At the centre of the discussions was the delayed Fifth Review and the upcoming Sixth Review, both of which are essential for unlocking approximately $700 million in financial support. Originally scheduled for completion in late 2025, the Fifth Review was postponed following the economic fallout from Cyclone Ditwah. The Government instead turned to the IMF’s Rapid Financing Instrument, securing $206 million in emergency funding to address immediate recovery needs.

Despite these setbacks, the IMF has recognised significant progress under the administration of President Anura Kumara Dissanayake. Improvements in fiscal discipline, revenue generation, and foreign reserve management indicate a more stable macroeconomic environment compared to previous years. These gains reflect a degree of policy consistency that has been critical in restoring confidence among international stakeholders.

However, the IMF’s assessment goes beyond short-term indicators, drawing attention to deeper, unresolved challenges. Discussions with parliamentary leaders, including Speaker Jagath Wickramaratne, highlighted the importance of legislative reforms such as the Public Financial Management Act and the Anti-Corruption Act. While these measures represent progress on paper, their effectiveness will depend on implementation and institutional accountability.

A key concern raised during the review process is the likelihood that Sri Lanka may fall short of certain EFF targets, particularly in governance reforms and social protection mechanisms. These areas are crucial for ensuring that economic recovery is not only sustained but also inclusive. Without stronger safety nets, vulnerable populations may continue to bear the brunt of adjustment policies.

External risks further complicate the outlook. Global economic uncertainties, including inflationary pressures and geopolitical tensions, continue to pose challenges for Sri Lanka’s external sector. The Government’s efforts to manage tariffs, stabilise prices, and maintain currency stability will be tested in this volatile environment.

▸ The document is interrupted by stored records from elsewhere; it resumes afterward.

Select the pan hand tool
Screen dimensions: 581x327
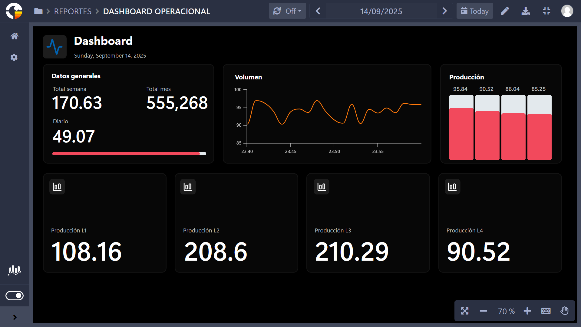(x=564, y=311)
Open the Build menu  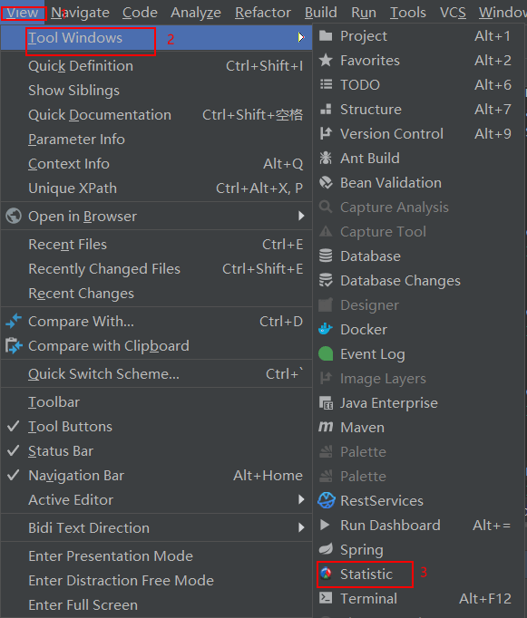321,13
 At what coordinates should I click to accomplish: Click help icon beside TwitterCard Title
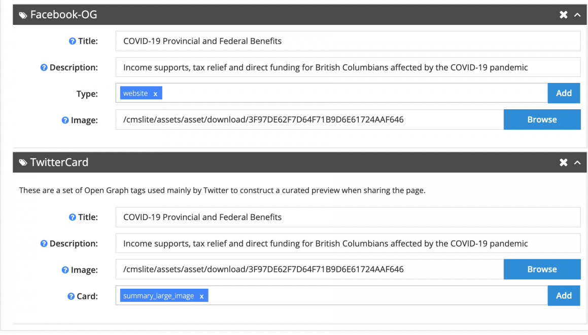point(73,217)

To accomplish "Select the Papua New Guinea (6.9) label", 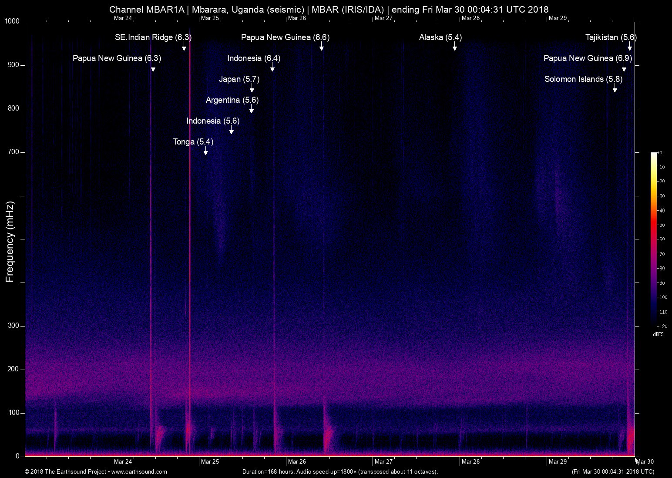I will (588, 58).
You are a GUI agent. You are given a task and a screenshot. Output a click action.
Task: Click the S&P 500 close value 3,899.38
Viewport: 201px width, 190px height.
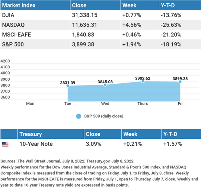83,44
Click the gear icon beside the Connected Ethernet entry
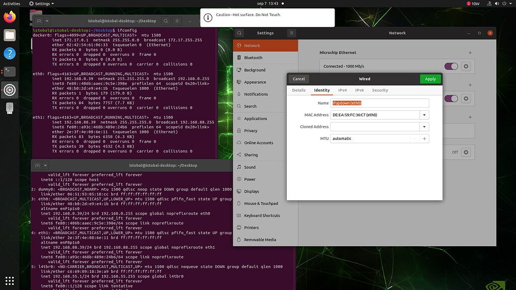 click(466, 66)
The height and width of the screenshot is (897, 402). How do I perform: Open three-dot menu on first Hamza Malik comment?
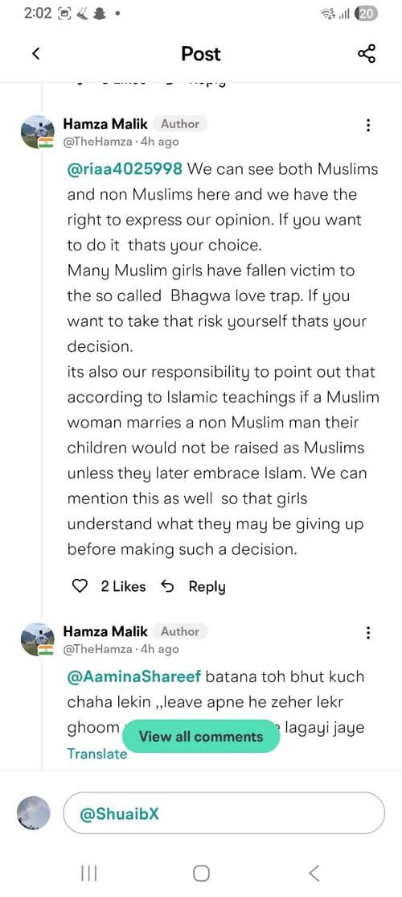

The IMF’s latest review ultimately presents a balanced verdict: Sri Lanka has made meaningful strides toward recovery, but the foundation remains incomplete. As the EFF program approaches its 2027 deadline, the focus must shift from stabilisation to transformation. Accelerating structural reforms, strengthening governance, and expanding social protections will be essential to ensuring that recent gains are not only preserved but built upon in the years ahead.